For Saudi Arabia, this means modernizing legacy sectors, improving efficiency in health care and financial services, and supercharging nascent industries.
The MuleSoft report confirmed that APIs and API-related implementations now account for 40 percent of company revenue on average, up from 25 percent in 2018, demonstrating the tangible economic value of a connected, AI-ready infrastructure.
El-Charif also highlighted the societal dimension, stating: “For a vibrant society, this technology drives transparency and trust. When rules are encoded into agents, their application becomes consistent and audit-ready. This builds confidence in the market and investors know that compliance isn’t subjective, but structural.”
Finally, this transition will create high-value roles for humans. The integration challenge itself is a source of future jobs. The MuleSoft report found that developers spend an estimated 39 percent of their time building custom integrations, and IT staffing budgets are expected to rise by 61.5 percent year-over-year to meet AI demand.
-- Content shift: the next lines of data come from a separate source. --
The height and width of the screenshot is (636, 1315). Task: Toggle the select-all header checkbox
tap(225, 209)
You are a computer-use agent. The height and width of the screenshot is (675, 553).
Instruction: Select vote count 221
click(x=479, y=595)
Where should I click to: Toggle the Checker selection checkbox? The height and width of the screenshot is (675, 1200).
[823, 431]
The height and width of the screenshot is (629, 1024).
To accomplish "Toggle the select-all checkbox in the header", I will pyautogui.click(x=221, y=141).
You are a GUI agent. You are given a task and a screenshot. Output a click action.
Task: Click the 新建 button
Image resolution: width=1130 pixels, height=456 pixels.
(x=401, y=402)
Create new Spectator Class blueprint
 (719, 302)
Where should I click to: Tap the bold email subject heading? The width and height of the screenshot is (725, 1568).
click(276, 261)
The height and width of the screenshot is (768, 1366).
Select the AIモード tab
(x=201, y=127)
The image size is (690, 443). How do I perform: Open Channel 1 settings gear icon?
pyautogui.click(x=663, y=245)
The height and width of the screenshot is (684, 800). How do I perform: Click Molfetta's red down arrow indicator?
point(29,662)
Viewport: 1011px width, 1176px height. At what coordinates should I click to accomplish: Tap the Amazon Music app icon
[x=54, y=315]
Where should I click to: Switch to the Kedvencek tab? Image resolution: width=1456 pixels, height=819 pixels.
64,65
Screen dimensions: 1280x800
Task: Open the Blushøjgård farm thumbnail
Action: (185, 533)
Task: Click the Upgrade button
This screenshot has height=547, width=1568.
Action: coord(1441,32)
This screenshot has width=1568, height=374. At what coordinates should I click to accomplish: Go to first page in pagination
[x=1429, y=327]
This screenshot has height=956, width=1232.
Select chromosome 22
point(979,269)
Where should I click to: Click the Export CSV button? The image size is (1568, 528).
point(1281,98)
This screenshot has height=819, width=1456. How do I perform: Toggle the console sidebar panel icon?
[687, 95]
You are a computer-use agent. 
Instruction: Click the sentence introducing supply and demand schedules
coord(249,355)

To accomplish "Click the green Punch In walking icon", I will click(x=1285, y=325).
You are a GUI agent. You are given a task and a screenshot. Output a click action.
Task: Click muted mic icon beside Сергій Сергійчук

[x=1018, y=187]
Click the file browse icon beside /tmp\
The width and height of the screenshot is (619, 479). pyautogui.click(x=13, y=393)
Al-Khotani foresees specific new roles emerging from the AI integration challenge, saying: “Salesforce’s research shows that organizations adopting AI expect their data and integration teams to grow nearly 50 percent over the next three years.”
He went on explaining that this opens pathways for new roles such as AI integration architects, agent workflow designers, and responsible AI officers and digital trust specialists.
El-Charif identified the emergence of roles such as “Legal Engineer,” — someone who understands both the regulation and how to encode it into logic.
Furthermore, as AI handles routine tasks, workers are freed for more strategic, creative, and innovative work, precisely the skills needed for a knowledge-based economy.
Al-Khotani envisioned this shift elevating Saudi Arabia’s broader economic structure: “As agents take on routine and administrative tasks, Saudi Arabia’s workforce will shift toward higher-value roles that emphasize creativity, human judgment, and strategic decision-making.”
He added that this shift increases productivity per capita, a core Vision 2030 outcome, because the workforce is no longer limited by the volume of manual work it can process. “The macroeconomic structure becomes more innovation-driven and less labor-intensive.”
Global AI adoption is accelerating, worker productivity and satisfaction are skyrocketing with its use, and the next wave of enterprise value lies in agentic AI.
For Saudi Arabia, the mandate is to build the robust, integrated digital foundations today that will allow its organizations and workforce to not just participate in this future, but to lead it, turning the promise of Vision 2030 into an intelligent, automated, and human-centric reality.
As Al-Khotani concluded: “The future economy will not reward automation alone, it will reward nations that use AI to elevate human potential. Saudi Arabia is positioned to be one of them.”